= František Jaromír Kolár =

František Jaromír Kolár (29 May 1919 – 7 September 1984) was a Czechoslovak party leader, communist journalist, columnist and writer.

==Biography==
Kolár was born into a Jewish family, but as a young man he completely cut off all ties to his Jewish heritage. He devoted his life to communist ideology; at the age of 16, in 1934, he joined the Komsomol. During World War II he was in Great Britain and fought in the foreign Czechoslovak army, but at the same time adhered to the ideals of the upcoming socialist revolution. In 1945 he returned to his homeland and worked as a journalist for the newspaper Rudé právo, and also worked as an economics expert in the Central Committee Commission on National Economy. In the early 1950s, Kolár was accused of adherence to Zionism and sentenced to 15 years in prison; František denied the charges and was eventually acquitted. From 1965 to 1967 he was deputy editor-in-chief, editor-in-chief of Nová svoboda and the weekly Kulturní tvorba, Director of the Lidové nakladatelství publishing house, editor-in-chief of the Praha-Moskva magazine.

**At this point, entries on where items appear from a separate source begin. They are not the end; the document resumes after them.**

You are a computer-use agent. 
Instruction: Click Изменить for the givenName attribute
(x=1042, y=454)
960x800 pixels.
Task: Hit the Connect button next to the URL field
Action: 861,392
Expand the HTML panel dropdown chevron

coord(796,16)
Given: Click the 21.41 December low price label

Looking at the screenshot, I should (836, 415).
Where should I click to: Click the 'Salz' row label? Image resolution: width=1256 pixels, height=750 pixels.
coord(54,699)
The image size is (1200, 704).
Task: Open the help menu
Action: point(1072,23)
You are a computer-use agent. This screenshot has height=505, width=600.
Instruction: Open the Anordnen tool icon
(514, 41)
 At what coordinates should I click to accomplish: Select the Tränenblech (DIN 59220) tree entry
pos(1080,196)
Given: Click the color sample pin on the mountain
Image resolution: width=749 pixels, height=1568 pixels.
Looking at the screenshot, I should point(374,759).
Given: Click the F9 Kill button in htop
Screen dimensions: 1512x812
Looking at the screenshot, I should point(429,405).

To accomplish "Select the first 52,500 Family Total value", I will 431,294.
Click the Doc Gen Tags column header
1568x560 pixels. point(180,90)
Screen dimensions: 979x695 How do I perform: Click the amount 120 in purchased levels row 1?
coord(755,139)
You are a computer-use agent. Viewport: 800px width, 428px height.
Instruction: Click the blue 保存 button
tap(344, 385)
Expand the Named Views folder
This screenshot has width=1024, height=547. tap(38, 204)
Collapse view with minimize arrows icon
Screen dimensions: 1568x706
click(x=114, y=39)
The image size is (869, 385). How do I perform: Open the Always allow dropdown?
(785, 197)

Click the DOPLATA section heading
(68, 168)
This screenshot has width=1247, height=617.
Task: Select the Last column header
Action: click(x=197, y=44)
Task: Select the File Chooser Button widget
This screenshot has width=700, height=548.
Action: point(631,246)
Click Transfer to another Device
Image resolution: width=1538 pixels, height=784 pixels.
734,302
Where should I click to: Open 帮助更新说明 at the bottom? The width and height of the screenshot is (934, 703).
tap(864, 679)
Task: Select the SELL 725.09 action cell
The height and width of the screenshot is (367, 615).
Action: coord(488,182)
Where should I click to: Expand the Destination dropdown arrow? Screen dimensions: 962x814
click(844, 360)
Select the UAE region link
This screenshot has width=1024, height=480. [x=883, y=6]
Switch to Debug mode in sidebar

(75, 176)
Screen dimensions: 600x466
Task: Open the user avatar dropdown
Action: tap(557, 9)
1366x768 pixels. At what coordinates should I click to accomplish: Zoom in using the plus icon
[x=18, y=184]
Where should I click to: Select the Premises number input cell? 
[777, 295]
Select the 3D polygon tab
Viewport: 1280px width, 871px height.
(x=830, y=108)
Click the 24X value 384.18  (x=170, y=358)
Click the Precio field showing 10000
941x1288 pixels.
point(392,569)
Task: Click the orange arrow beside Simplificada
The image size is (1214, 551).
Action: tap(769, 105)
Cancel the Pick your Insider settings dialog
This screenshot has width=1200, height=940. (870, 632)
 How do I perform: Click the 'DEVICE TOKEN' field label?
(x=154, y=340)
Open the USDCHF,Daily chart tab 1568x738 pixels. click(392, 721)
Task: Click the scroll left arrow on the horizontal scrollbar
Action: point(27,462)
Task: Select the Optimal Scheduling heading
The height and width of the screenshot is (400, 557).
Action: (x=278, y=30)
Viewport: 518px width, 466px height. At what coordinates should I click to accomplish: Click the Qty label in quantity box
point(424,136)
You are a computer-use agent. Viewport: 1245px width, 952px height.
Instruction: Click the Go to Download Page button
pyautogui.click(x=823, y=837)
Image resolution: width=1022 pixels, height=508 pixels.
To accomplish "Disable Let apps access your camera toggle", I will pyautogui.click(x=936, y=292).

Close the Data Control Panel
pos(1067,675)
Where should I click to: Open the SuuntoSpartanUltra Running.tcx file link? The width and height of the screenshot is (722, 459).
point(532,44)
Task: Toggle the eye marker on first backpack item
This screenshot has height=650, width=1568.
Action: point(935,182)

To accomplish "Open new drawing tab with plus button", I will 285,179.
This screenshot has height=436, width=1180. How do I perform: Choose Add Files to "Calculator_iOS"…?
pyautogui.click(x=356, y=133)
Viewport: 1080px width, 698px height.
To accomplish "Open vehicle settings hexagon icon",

Kolár is the author of a number of books against Zionism, Israeli policies and imperialism.

==Family==
František Jaromír Kolár's wife is Czech writer, playwright and screenwriter Jaromíra Kolárová. Their children were Alena (1946–2005), Vladimír (PhDr., 1947) and Milena (MUDr., 1949–2018). Vladimír became a literary critic.

==Works==
- in Czech
- Zestátnění průmyslu a peněžnictví. 1945
- Dvouletka a její příprava. 1946
- Další znárodnění - smrtelná rána kapitalismu. 1948.
- Únorový skok v našem hospodářství. 1949
- Sionismus a antisemitismus. – Praha : Svoboda, t. Rudé právo, 1970; 88, [3] s. ; 8
- Pravda sovětské skutečnosti vyvrací antisovětskou lež. 1971
- Dobrá cesta : 25 let Lidového nakladatelství : 1948–1973. 1973
- Země budoucnosti: vyprávění o sovětské zemi a lidech / Jaromíra Kolárová, František J. Kolár. – Praha : Práce, 1973
- Kahan a hvězda: Ostrava-Donbas / František J. Kolár, Viktor Ivanovič Andrijanov. – Praha: Lidové nakl., 1981. - 247 p., [32] p. of plates.
- Vývoz kontrarevoluce v dějinách a současnosti. Praha : Rudé právo, 1982
- U Dunkerquu za svobodu, v Ruzyni za čest./ František Jaromír Kolár , Vladimír Kolár. Praha : Futura, 2016; 183 stran, 32 nečíslovaných stran obrazových příloh : ilustrace, portréty, faksimile ; 22 cm
- in English
- Land where dreams come true: impressions of two Czechoslovak journalists about the Soviet Union. / František J. Kolár, Jaromíra Kolárová - Moscow : Publisher: Novosti Press Agency, 1975. - 164 p., [32] p. of plates.
- The export of counter-revolution: past and present. / František Kolar / translated from Russian by Ludmila Lezhneva - Moscow : Progress Publishers, 1986. - 197 p.
- in Russian
- Сионизм и антисемитизм : Перевод с чешского - Москва : Прогресс, 1971. - 142 с.; 20 см.
- Экспорт контрреволюции: история и современность : Перевод с чешского А. Д. Петрова. / Франтишек Колар. - Москва : Прогресс, 1983. - 205 с.; 17 см.
- Лампа и звезда : Худож.-докум. очерки о дружбе и сотрудничестве шахтеров Донец. (СССР) и Острав.-Карвин. (ЧССР) угольных бассейнов / Виктор Андриянов, Франтишек Колар. - Донецк : Донбас, 1984. - 102 с. : 8 л. ил.; 21 см.; ISBN В пер. (В пер.) : 45 к.